This is the ultimate source data that can be processed to derive digital clinical measures using various algorithms akin to the individual item scores for patient-reported outcomes (PROs) or Clinician-Reported Outcomes (ClinROs). Unlike PROs and ClinROs, wearable data algorithms are complex and significantly impact the accuracy and reliability of the derived digital measures.
Algorithm development is the most active area of research in digital health science, evolving with the rapid advancements in data science. Retaining raw sensor data allows the adoption of improved and new health metrics while meeting regulatory requirements on data integrity, verification, and validation.
Pay Attention to Statistical Analysis
Sponsors should diligently evaluate the resources and methodologies necessary for analyzing the gathered wearable data. Sensor data inherently differs from the discrete data points associated with traditional endpoints, demanding special consideration and innovative approaches for analysis.

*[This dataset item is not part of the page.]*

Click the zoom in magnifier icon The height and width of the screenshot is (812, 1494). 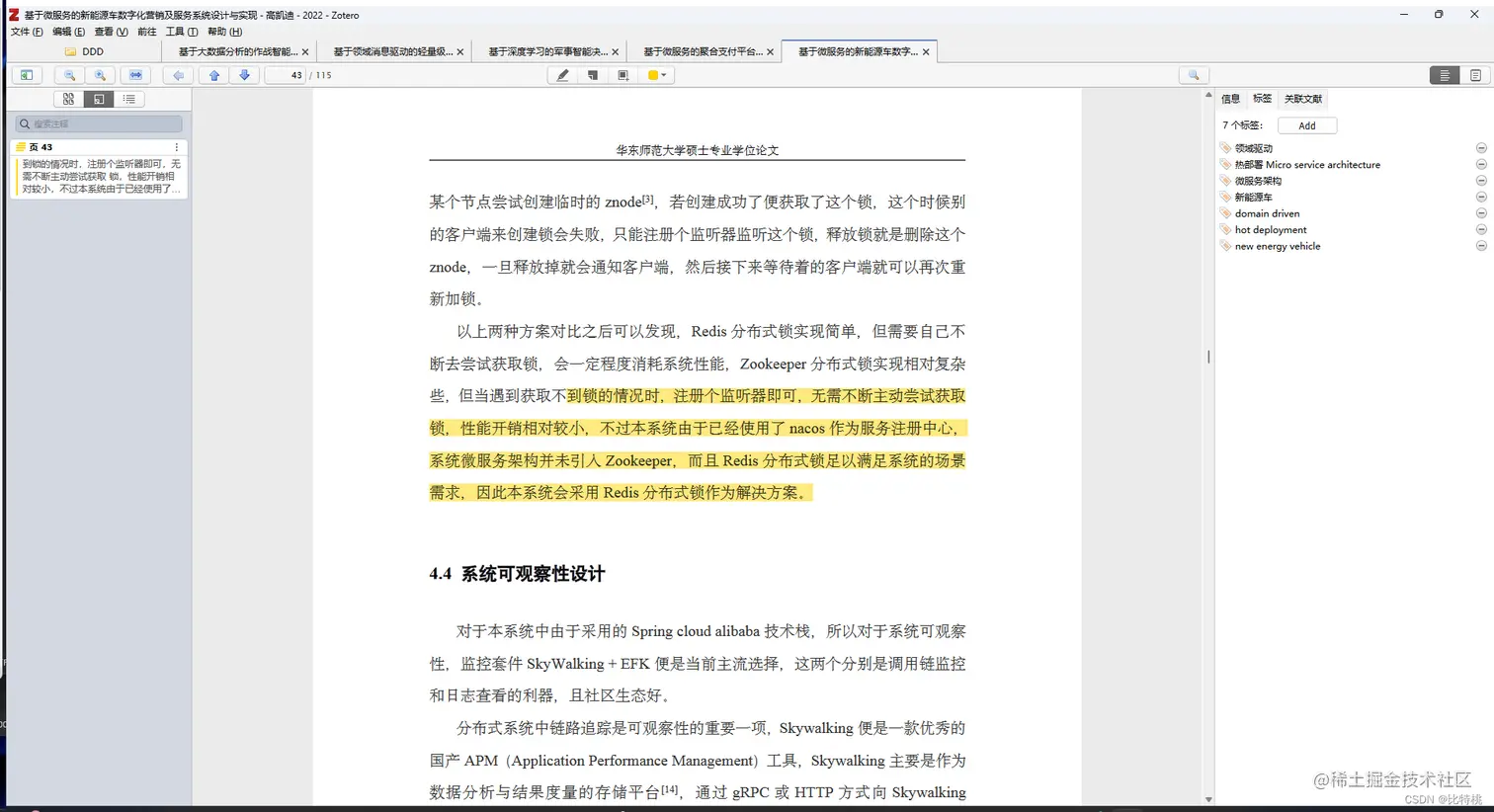(100, 74)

Unfortunately, because wearable DHTs are frequently positioned as exploratory endpoints, their analysis often assumes a lower priority within the study team. The constrained bandwidth of the biostatistics team, combined with often limited familiarity with wearable data, often results in the underutilization of wearable-derived endpoints. Study teams are advised to proactively plan for resource allocation and develop a tailored approach to analyze wearable data. Collaboration with specialized technology vendors experienced in handling wearable data can also prove beneficial.
Partnerships are Crucial
A central challenge in advancing novel digital measurements as clinical endpoints revolves around bridging gaps in validation evidence. This obstacle looms large and can be too substantial and costly for any individual technology provider or sponsor to tackle. DHT providers and sponsors are diligently working to bring together their multidisciplinary expertise to unravel the complex intricacies of sensor data analytics and link this to clinically meaningful outcomes. This concerted effort aims to propel the integration of wearables into mainstream clinical development practices.

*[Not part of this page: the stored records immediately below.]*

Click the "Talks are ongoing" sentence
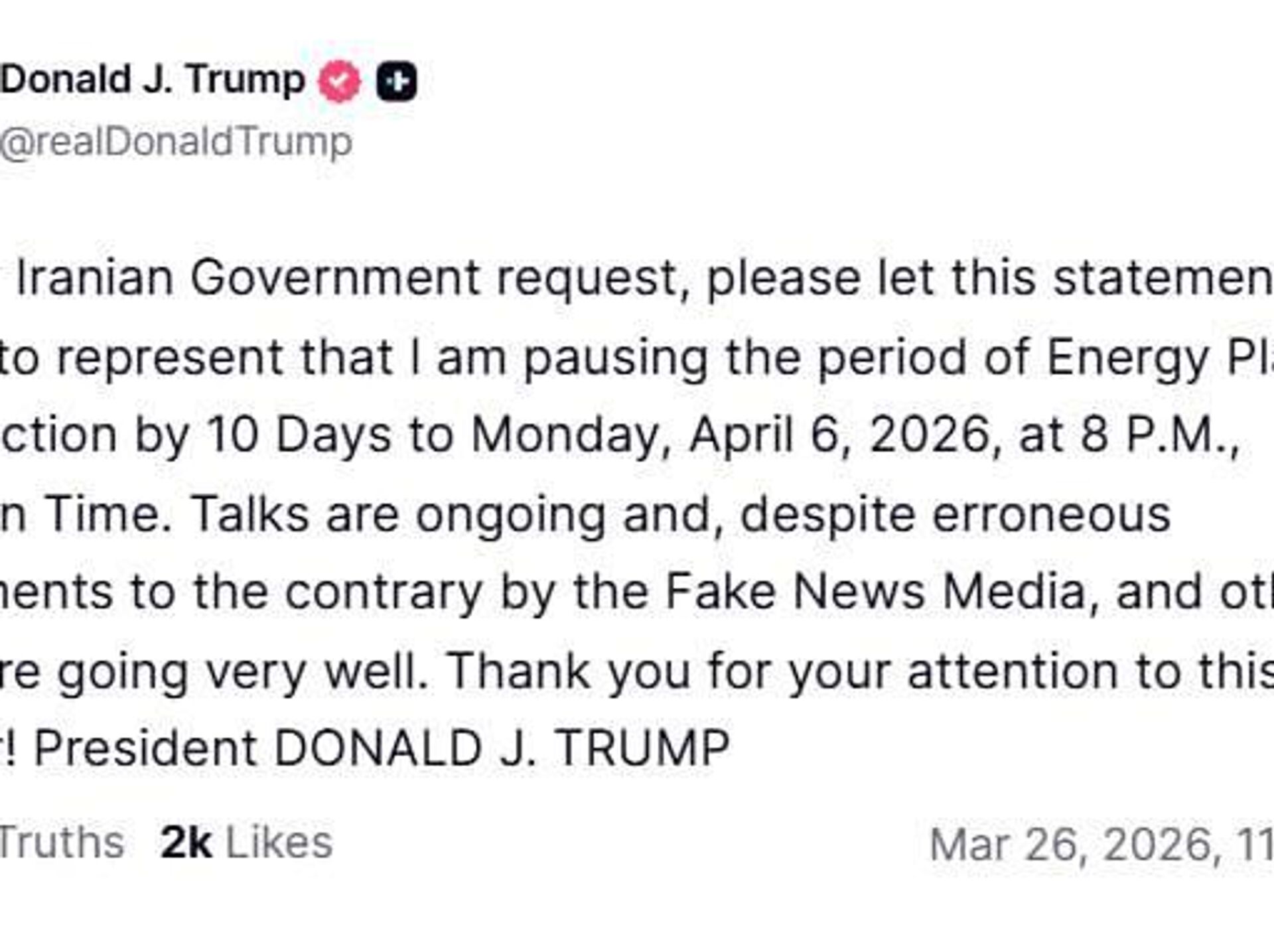Viewport: 1274px width, 952px height. pyautogui.click(x=398, y=514)
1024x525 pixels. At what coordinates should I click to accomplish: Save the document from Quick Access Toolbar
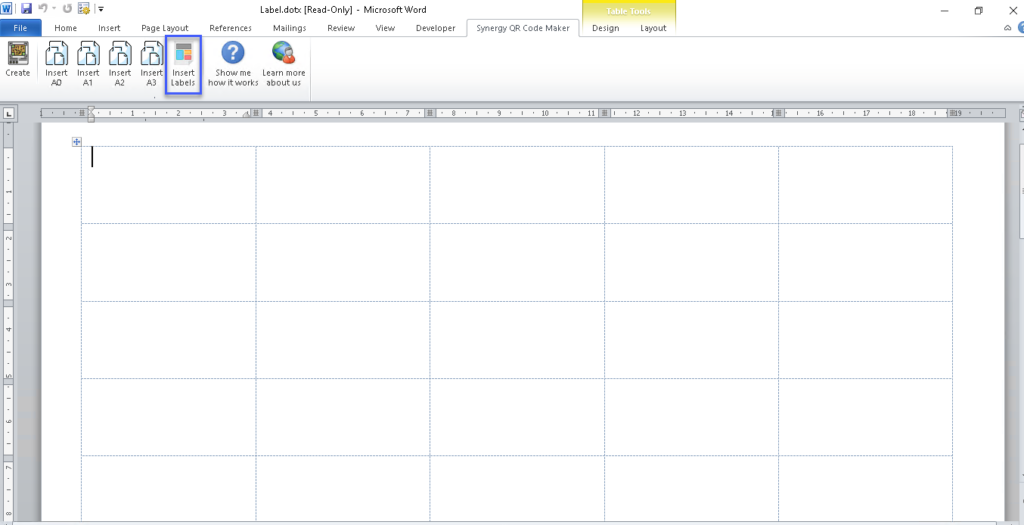tap(26, 9)
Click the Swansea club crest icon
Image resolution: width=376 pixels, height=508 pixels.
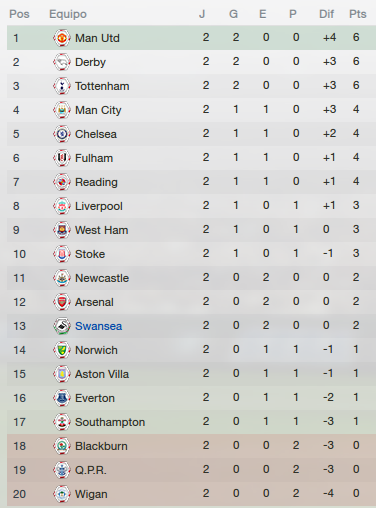point(62,326)
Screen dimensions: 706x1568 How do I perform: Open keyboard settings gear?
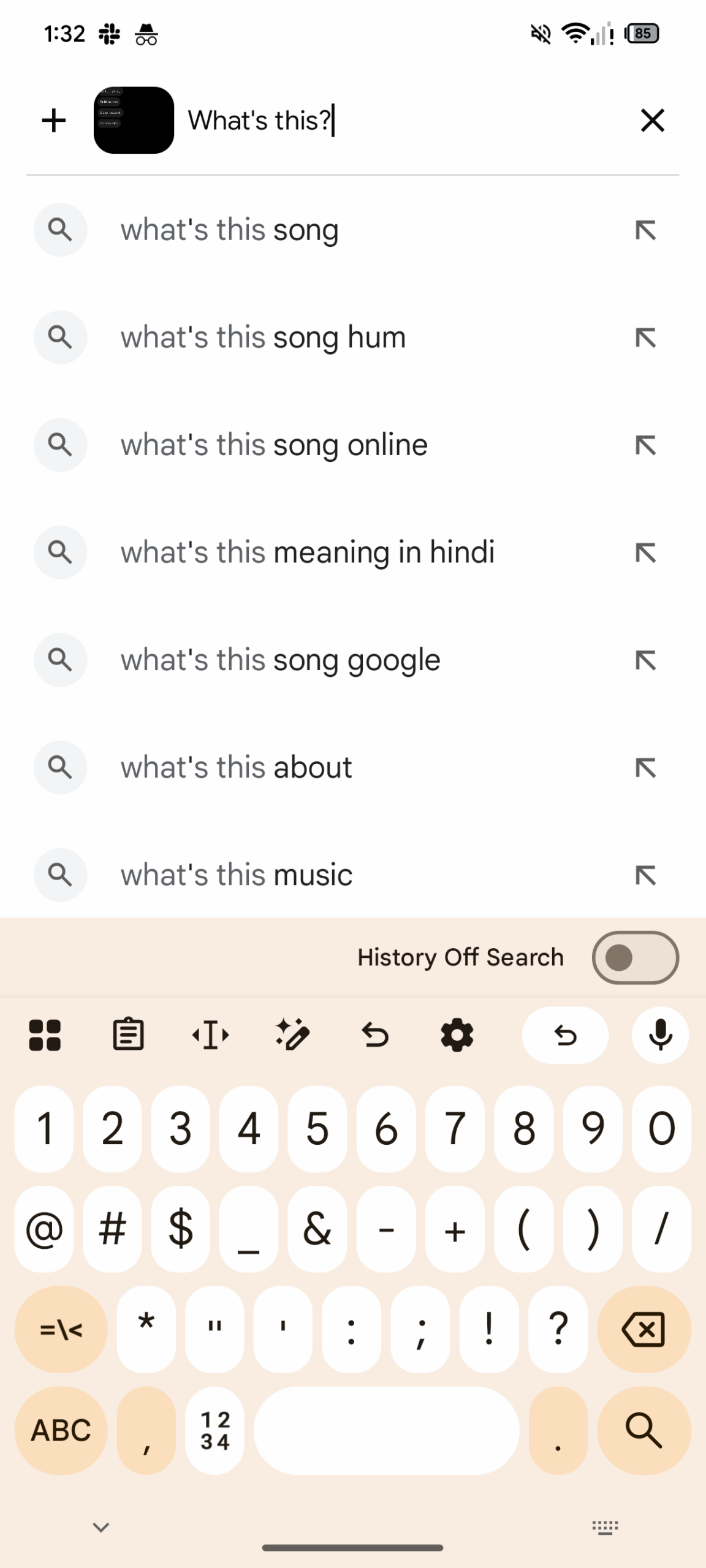(x=457, y=1035)
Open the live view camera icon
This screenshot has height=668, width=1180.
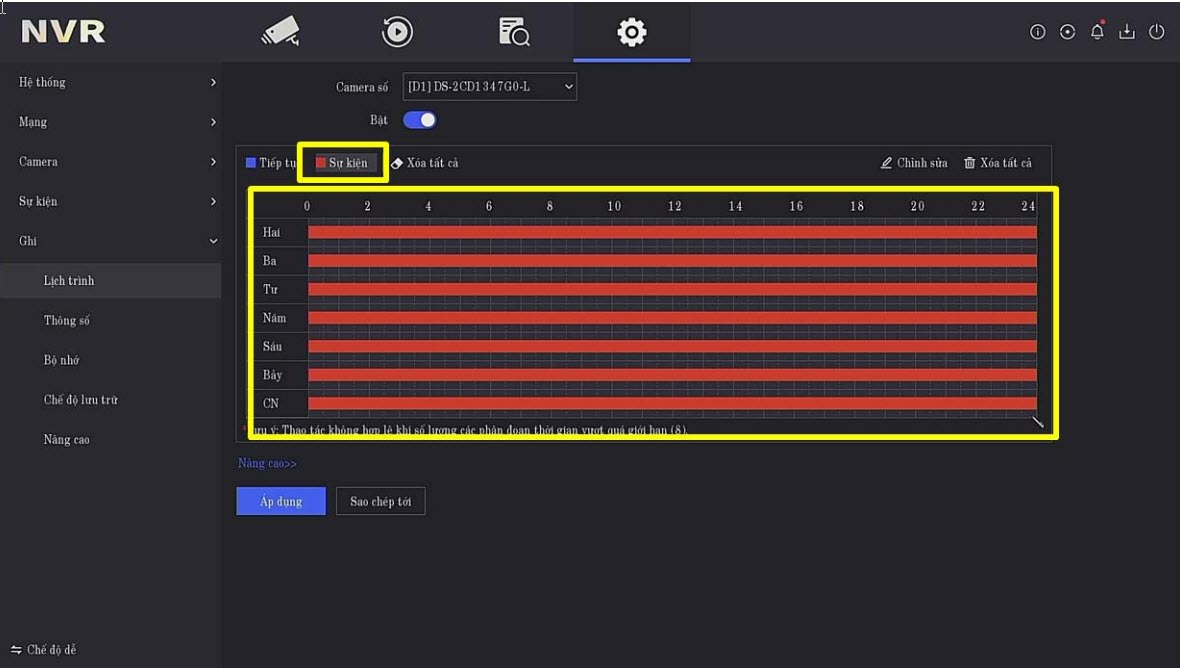(x=280, y=32)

Currently, we are witnessing the formation of pre-competitive working groups dedicated to collaboratively developing purpose-built DHT instruments while reducing operational and regulatory friction points.
A working group involving several global pharmaceutical sponsors has recently been established to co-develop a fit-for-purpose instrument to measure nocturnal scratch in atopic dermatitis. This partnership approach to digital endpoint development holds strong potential for endorsement by health authorities and marks a pivotal stride forward in amassing the necessary evidence.
In summary, wearable DHTs have enormous potential to bring more meaningful data collection to patient-centric clinical trials. They provide advantages such as objective, real-time data collection, remote monitoring, and diverse metric capture, ultimately enhancing the efficiency of drug development.
While regulatory recognition is growing, barriers to broader adoption persist due to industry hesitancy and aversion to risk. However, sponsors wishing to leverage wearable-derived measures can address these barriers by meticulously planning their strategies, considering data longevity, stability, retention of raw sensor data, and prioritizing statistical analysis. Collaborating with specialized technology partners will also help further accelerate the integration of wearables into development practices.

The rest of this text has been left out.